Jaime Solis v. The State of Wyoming
2013 WY 152
Wyo.2013Background
- Victim (KO), a 20‑year‑old college student with chronic pain, received multiple massages from Appellant (a massage therapist) between Sept. 2009 and April 15, 2010; on April 15 Appellant allegedly digitally penetrated KO without consent during a massage.
- KO reported the assault after confiding in her bishop and parents; a recorded phone call captured Appellant apologizing and admitting the act as a “non-traditional massage.”
- Appellant was tried by jury on two counts under the same statute (Wyo. Stat. Ann. § 6‑2‑303(a)): (vi) position of authority causing submission, and (viii) sexual intrusion in treatment inconsistent with reasonable medical practices.

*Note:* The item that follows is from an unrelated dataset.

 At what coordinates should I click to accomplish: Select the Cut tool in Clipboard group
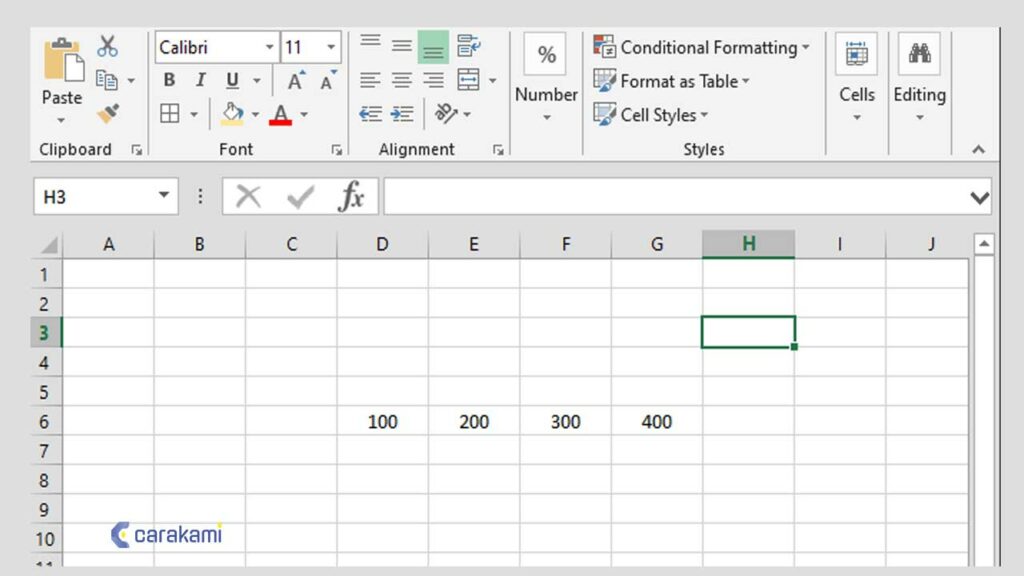click(x=108, y=45)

- Jury convicted on both counts; district court merged sentences (concurrent 3–5 year terms) but entered two convictions and imposed separate financial assessments.
- Appellant appealed raising: insufficiency of evidence that he held a position of authority; prosecutorial misconduct (defining reasonable doubt; victim‑impact/emotional appeals; urging jury to “hold defendant accountable”); and double jeopardy (two convictions from disjunctive subsections based on the same act).
Issues
| Issue | Plaintiff's Argument (State) | Defendant's Argument (Solis) | Held |
|---|---|---|---|
| 1. Sufficiency: was Appellant in a “position of authority”? | Massage therapist–client relationship creates a power differential; Appellant exercised significant influence over KO. | No statutory authority: lack of professional certification and employment arrangement undermine claim of authority. | Held: Sufficient evidence — massage therapist–client relationship can create position of authority; jury could find Appellant had significant influence. |
| 2. Prosecutor defining "reasonable doubt" in closing | Remarks merely clarified what reasonable doubt is not (not beyond all doubt). | Statements impermissibly defined the legal standard, warranting reversal. | Held: No plain error — remarks similar to prior accepted explanations; court repeatedly instructed burden of proof; no prejudice. |
| 3. Prosecutorial misconduct via victim‑impact/emotional appeals and "hold him accountable" theme | Background and credibility‑rehabilitating facts about KO were proper; asking jury to hold defendant accountable was a legitimate argument tied to evidence. | Prosecutor elicited improper victim‑impact testimony and appealed to passion; urging to "hold accountable" improperly suggested duty to convict. | Held: Some victim‑impact testimony was improper (elicited to arouse sympathy), so rule violated, but no reversible plain error — abundant evidence (including Appellant’s recorded admission) and repeated correct instructions eliminated reasonable possibility of prejudice; "hold accountable" comments not plain error. |
| 4. Double jeopardy: two convictions under disjunctive subsections of same statute | Charging alternate subsections was permissible; separate convictions may stand. | Two convictions under disjunctive subsections for the same act violate double jeopardy — when statute lists alternative means, only one conviction should survive. | Held: Reversed as to convictions — two convictions for disjunctive subsections of one statute (same act) violate double jeopardy; remand for a single conviction and sentence. |
Key Cases Cited
- Scadden v. State, 732 P.2d 1036 (Wyo. 1987) (definition and construction of "position of authority").
- Faubion v. State, 233 P.3d 926 (Wyo. 2010) (health‑care provider relationship can create a position of authority; legislative purpose to protect vulnerable patients).
- Baldes v. State, 276 P.3d 386 (Wyo. 2012) (power differential in professional provider–patient relationships supports position of authority finding).
- Rivera v. State, 987 P.2d 678 (Wyo. 1999) (permissible prosecutor explanations distinguishing reasonable doubt from beyond all doubt).
- Ball v. United States, 470 U.S. 856 (U.S. 1985) (separate convictions have collateral consequences; merger of sentences does not cure multiple convictions problem).
- Blockburger v. United States, 284 U.S. 299 (U.S. 1932) (same‑elements test for determining whether two statutory violations constitute one offense).
- Duffy v. State, 789 P.2d 821 (Wyo. 1990) (when statute lists alternative means, legislative intent controls whether alternative violations are a single offense).
- Stalcup v. State, 311 P.3d 104 (Wyo. 2013) (if a statute provides alternative means of committing one offense, only one conviction and sentence may stand).